Minggu, 14 Oktober 2012

Menentukan Prosedur Recovery

Disaster recovery planning adalah suatu pernyataan yang menyeluruh mengenai tindakankonsisten yang harus diambil sebelum, selama, dan setelah suatu peristiwa yang mengganggu yang menyebabkan suatu kerugian penting sumber daya sistem informasi. Disaster recovery plan adalah prosedur untuk merespons suatu keadaan darurat, menyediakan backup operasi selama gangguan terjadi, dan mengelola pemulihan dan menyelamatkan proses sesudahnya. Sasaran pokok disaster recover plan adalah untuk menyediakan kemampuan dalam menerapkan proses kritis di lokasi lain dan mengembalikannya ke lokasi dan kondisi semula dalam suatu batasan waktu yang memperkecil kerugian kepada organisasi, dengan pelaksanaan prosedur recovery yang cepat.

Tujuan dan Sasaran DRP :

Tujuan DRP yang utama adalah untuk menyediakan suatu cara yang terorganisir untuk membuat keputusan jika suatu peristiwa yang mengganggu terjadi. Tujuan disaster recovery plan adalah untuk mengurangi kebingungan organisasi dan meningkatkan kemampuan organisasi untuk berhubungan dengan krisis tersebut.
Sesungguhnya, ketika suatu peristiwa yang mengganggu terjadi, organisasi tidak akan mempunyai kemampuan untuk menciptakan dan melaksanakan suatu rencana pemulihan dengan segera. Oleh karena itu, jumlah perencanaan dan pengujian yang telah dilakukan sebelumnya akan menentukan kemampuan organisasi tersebut dalam mengangani suatu bencana.

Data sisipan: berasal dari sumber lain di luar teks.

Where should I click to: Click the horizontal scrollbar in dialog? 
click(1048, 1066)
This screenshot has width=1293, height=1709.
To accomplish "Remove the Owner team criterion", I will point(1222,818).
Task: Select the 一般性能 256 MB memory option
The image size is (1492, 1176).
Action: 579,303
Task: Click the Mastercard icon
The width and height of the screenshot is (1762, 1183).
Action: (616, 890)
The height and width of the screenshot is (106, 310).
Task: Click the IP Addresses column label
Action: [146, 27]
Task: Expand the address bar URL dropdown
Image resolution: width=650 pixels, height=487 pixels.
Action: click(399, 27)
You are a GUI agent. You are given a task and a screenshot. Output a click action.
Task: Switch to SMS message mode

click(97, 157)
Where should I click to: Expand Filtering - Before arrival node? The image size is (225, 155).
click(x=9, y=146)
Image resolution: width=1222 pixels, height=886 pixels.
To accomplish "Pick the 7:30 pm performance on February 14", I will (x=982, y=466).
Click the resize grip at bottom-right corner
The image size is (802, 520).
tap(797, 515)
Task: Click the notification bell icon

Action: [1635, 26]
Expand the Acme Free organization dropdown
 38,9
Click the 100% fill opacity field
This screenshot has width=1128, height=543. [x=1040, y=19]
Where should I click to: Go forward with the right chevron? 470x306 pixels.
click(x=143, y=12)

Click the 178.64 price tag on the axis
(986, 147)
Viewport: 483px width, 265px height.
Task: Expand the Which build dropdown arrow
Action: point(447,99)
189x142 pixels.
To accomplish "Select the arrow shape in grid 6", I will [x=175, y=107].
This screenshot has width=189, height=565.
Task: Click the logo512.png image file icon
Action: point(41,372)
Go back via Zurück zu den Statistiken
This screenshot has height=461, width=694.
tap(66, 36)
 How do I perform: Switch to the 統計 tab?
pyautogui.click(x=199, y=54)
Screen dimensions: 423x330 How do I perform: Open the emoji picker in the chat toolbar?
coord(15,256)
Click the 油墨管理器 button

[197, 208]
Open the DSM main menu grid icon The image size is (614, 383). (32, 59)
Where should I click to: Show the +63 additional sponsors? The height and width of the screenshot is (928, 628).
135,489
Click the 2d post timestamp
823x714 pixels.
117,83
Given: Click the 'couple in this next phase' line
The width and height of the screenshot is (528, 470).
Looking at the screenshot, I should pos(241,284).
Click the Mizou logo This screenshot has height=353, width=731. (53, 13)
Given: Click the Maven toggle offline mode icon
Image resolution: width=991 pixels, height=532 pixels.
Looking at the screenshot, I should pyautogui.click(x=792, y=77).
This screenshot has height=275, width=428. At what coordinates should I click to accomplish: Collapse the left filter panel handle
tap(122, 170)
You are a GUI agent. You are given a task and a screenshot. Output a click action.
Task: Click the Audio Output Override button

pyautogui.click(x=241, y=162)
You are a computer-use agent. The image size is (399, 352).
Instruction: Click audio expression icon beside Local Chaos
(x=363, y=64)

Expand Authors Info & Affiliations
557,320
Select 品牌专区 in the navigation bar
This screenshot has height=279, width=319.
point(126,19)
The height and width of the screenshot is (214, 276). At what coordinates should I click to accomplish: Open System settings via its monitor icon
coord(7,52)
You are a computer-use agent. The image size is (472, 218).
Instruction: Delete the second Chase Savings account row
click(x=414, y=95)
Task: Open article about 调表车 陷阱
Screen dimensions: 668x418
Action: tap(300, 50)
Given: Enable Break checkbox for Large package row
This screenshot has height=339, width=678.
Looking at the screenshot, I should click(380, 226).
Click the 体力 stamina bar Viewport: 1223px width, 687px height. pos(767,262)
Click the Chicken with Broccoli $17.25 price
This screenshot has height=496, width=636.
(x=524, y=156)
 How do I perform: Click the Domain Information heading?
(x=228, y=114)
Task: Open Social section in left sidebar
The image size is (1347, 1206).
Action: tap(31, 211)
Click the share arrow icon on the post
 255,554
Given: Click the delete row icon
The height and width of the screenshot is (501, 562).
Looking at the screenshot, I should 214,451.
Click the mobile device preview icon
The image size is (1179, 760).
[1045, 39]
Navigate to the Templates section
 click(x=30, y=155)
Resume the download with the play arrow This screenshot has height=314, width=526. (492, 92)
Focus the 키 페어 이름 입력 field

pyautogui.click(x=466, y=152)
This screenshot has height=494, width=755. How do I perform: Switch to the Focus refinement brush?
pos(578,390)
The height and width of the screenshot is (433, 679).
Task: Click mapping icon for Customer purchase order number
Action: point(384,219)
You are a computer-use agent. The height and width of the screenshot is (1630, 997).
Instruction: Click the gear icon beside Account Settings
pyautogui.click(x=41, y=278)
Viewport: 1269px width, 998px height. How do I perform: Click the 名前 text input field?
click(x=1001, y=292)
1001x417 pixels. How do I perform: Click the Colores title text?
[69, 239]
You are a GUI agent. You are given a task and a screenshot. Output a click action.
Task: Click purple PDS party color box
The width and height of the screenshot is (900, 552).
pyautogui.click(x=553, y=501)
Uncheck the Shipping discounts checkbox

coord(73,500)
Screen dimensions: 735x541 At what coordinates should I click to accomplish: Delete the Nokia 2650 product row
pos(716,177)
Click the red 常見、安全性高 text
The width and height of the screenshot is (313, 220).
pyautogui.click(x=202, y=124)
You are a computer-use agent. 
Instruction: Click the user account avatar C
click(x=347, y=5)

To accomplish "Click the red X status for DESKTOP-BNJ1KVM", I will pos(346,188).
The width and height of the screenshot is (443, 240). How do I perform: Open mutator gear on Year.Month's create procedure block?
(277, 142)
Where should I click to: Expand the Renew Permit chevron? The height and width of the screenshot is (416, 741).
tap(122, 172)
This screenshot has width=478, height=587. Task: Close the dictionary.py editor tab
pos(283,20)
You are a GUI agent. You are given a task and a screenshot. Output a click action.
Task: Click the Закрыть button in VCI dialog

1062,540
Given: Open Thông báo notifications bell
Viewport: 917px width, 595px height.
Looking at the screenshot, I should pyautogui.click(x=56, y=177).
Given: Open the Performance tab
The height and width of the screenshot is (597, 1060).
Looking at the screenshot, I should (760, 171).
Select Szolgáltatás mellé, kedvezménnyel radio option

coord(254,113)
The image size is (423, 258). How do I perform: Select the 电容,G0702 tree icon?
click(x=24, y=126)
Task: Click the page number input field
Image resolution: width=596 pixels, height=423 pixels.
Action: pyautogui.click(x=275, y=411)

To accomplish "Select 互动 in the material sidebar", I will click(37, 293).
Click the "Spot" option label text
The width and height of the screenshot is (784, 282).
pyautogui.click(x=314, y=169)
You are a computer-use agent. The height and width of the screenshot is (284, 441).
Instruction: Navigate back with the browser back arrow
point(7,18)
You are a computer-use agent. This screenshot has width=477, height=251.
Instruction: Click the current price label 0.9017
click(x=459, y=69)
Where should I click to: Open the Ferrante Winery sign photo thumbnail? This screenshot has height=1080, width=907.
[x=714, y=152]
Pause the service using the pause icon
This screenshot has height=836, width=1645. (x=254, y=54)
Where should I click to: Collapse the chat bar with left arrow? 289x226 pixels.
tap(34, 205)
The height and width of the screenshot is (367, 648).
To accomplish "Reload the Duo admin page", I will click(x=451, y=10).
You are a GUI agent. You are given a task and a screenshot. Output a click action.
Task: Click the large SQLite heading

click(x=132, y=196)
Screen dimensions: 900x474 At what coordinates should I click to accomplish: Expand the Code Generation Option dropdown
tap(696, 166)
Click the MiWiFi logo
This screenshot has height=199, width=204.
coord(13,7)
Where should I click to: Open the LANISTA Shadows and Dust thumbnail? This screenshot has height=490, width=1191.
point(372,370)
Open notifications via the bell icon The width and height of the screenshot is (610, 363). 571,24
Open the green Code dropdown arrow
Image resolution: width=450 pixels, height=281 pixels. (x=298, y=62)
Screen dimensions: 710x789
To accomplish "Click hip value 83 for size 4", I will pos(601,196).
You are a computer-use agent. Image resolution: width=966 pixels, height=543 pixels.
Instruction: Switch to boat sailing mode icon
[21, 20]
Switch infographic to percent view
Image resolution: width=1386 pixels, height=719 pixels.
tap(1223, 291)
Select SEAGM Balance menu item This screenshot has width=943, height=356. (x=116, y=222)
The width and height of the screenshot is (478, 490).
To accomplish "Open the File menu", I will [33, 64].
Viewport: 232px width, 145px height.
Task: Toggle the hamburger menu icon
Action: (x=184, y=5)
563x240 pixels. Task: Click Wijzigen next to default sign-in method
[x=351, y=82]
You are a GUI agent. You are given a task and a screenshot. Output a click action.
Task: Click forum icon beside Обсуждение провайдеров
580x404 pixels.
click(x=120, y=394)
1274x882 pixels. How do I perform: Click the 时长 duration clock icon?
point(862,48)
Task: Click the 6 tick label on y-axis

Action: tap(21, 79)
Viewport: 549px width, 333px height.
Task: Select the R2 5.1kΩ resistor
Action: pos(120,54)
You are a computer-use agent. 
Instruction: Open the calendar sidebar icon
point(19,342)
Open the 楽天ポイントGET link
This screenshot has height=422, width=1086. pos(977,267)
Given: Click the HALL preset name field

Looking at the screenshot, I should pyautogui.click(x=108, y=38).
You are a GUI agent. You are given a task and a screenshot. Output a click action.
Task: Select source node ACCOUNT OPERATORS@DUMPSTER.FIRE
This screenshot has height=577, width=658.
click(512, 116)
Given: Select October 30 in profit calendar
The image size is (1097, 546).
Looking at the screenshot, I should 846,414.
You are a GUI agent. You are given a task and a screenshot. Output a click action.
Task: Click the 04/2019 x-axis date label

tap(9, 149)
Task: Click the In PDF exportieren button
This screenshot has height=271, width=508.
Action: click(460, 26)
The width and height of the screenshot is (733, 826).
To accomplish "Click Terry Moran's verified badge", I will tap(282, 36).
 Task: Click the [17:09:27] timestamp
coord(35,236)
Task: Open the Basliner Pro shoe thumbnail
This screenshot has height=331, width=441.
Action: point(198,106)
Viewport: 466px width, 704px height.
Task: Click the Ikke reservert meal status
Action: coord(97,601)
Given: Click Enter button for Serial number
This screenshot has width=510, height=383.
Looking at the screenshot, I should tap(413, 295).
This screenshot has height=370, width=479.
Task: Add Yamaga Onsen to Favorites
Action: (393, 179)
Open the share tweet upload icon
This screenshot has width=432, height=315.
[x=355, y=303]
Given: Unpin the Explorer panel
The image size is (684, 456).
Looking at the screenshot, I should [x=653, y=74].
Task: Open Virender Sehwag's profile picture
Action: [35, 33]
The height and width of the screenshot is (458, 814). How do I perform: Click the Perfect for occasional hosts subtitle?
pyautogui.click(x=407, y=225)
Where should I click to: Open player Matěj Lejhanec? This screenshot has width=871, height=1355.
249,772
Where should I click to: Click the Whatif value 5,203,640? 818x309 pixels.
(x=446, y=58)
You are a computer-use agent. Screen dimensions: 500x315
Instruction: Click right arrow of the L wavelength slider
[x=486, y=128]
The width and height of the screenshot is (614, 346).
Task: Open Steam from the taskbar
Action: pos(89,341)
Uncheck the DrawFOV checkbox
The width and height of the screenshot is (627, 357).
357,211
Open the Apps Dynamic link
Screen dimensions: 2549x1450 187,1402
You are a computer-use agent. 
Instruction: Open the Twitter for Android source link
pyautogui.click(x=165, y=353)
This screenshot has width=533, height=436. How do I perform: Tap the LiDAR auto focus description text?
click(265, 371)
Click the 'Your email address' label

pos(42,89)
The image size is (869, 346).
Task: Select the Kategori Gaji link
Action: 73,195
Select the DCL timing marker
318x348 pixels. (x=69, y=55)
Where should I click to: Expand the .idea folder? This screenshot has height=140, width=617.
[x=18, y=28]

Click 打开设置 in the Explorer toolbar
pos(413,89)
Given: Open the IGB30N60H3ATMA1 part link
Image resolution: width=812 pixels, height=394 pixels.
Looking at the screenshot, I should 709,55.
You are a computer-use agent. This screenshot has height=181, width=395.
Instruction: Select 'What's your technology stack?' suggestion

DRP mempunyai banyak sasaran, dan masing-masing sasaran tersebut penting. Sasaran-sasaran tersebut meliputi:
 Melindungi suatu organisasi dari kegagalan penyediaan jasa komputer.
 Memperkecil risiko keterlambatan suatu organisasi dalam menyediakan jasa
 Menjamin keandalan sistem melalui pengujian dan simulasi
 Memperkecil pengambilan keputusan oleh personil selama suatu bencana.

Tahapan DRP ini meliputi:
 Proses DRP
 Pengujian disaster recovery plan
 Prosedur disaster recovery

Proses Disaster Recovery Planning
Tahap ini meliputi mengembangan dan pembuatan rencana recovery yang mirip dengan proses BCP. Di sini, kita mengasumsikan bahwa identifikasi itu telah dibuat dan dasar pemikiran telah diciptakan. Sekarang kita tinggal menentukan langkah-langkah yang harus kita lakukan untuk melindungi bisnis itu ketika bencana yang sebenarnya terjadi.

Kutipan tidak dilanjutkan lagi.